In meinem ersten Interview durfte ich Michaela von Aichberger alias @frauenfuss befragen. Dieses Mal ist eine weitere Dame an der Reihe, die Notizbuchfans bei Twitter unter ihrem Pseudonym @journalingarts kennen oder über Ihre Webseite journalingarts.com: Cynthia Niklas.
Das Interview hat sie mir natürlich in Englisch beantwortet, so dass ich zuerst mal die englische Fassung und in den nächsten Tagen auch die deutsche Fassung veröffentlichen werde.
The first interview with a notebook addict in this blog was an interview with Michaela von Aichberger alias @frauenfuss. The second interview is dedicated to a woman that is well known among the journaling art community with her Twitter pseudonym @journalingarts or with her web site journalingarts.com: Cynthia Niklas.

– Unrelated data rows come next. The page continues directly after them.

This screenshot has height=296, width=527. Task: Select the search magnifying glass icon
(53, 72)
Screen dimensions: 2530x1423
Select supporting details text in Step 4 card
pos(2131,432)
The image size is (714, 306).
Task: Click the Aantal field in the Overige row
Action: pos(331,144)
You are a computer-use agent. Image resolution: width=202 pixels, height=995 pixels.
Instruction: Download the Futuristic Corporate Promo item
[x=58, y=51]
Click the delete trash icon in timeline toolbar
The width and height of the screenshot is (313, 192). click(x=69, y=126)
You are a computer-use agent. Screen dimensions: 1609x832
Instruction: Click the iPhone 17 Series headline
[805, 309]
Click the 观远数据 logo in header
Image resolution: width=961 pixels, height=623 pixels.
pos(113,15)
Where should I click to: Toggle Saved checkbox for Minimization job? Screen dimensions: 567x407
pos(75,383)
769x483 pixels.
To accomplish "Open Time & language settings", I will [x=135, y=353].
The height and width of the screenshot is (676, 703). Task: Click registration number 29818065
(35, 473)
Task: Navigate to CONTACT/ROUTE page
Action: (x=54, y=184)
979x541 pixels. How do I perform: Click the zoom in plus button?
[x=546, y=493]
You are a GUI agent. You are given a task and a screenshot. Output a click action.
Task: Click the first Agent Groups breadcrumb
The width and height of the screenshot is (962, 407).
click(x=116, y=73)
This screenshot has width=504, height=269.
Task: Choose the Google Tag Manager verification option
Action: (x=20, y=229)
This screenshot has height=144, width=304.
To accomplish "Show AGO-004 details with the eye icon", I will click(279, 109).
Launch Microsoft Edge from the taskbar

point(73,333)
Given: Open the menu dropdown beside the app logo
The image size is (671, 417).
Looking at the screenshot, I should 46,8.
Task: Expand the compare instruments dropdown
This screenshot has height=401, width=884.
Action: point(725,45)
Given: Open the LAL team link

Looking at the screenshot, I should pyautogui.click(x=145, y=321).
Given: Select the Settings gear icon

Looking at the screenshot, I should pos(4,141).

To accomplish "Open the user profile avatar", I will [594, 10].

This is the English (original) version of the interview. I will translate it into German during the next days.
Q1) What is your relationship to notebooks?
My notebooks keep me connected to my need to create and allow me to make art in a small space, small amount of time, and on a small budget. Without my journals, I would not be creating art right now and I would be very frustrated.
Q2) You are running the website journalingarts.com. How/when did you start? What was your idea?
I started www.journalingarts.com in the summer of 2008 from a desire to promote journals as convenient creative tools for artists and writers. Our fast-paced lives leave little time for creating art, but by using journals we can reconnect with our creative thought processes throughout the day without having to commit to a large block of time or money for materials.
I have been offering journals on eBay.com and Amazon.com since 2005 and in that time I have learned a lot about what my customers like and don’t like. This information helped me create www.journalingarts.com and many of the items in my store were selected because my customers requested them. Most of the journals I offer are difficult to find in US stores and have limited availability online, so it made sense to me to create a site specifically for those who love journals and notebooks.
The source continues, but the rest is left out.